(Problem statement) Put every line of the items below into a numbered list, skipping blank lines and leaving the picture out.

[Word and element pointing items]

╭──

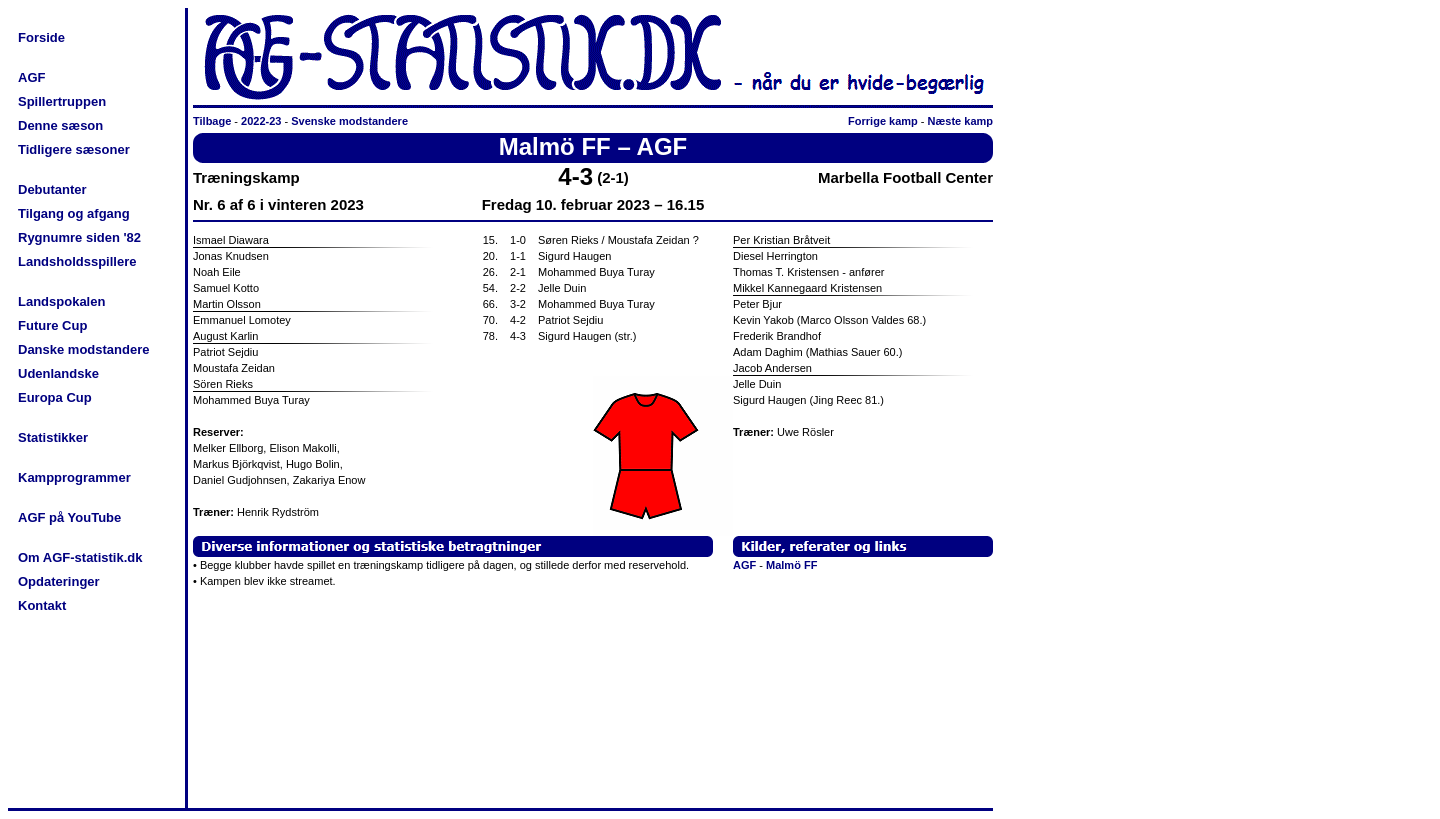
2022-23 (261, 121)
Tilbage (212, 121)
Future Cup (52, 325)
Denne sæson (60, 125)
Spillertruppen (62, 101)
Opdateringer (59, 581)
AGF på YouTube (69, 517)
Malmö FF (791, 565)
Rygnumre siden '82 (79, 237)
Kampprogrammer (74, 477)
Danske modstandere (84, 349)
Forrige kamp (883, 121)
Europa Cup (55, 397)
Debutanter (52, 189)
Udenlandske (58, 373)
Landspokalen (61, 301)
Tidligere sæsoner (74, 149)
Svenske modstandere (349, 121)
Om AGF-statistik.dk (80, 557)
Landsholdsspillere (77, 261)
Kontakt (42, 605)
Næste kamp (960, 121)
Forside (41, 37)
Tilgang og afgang (74, 213)
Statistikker (53, 437)
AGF (31, 77)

╰──

(Expected output)
1. 2022-23 (261, 121)
2. Tilbage (212, 121)
3. Future Cup (52, 325)
4. Denne sæson (60, 125)
5. Spillertruppen (62, 101)
6. Opdateringer (59, 581)
7. AGF på YouTube (69, 517)
8. Malmö FF (791, 565)
9. Rygnumre siden '82 (79, 237)
10. Kampprogrammer (74, 477)
11. Danske modstandere (84, 349)
12. Forrige kamp (883, 121)
13. Europa Cup (55, 397)
14. Debutanter (52, 189)
15. Udenlandske (58, 373)
16. Landspokalen (61, 301)
17. Tidligere sæsoner (74, 149)
18. Svenske modstandere (349, 121)
19. Om AGF-statistik.dk (80, 557)
20. Landsholdsspillere (77, 261)
21. Kontakt (42, 605)
22. Næste kamp (960, 121)
23. Forside (41, 37)
24. Tilgang og afgang (74, 213)
25. Statistikker (53, 437)
26. AGF (31, 77)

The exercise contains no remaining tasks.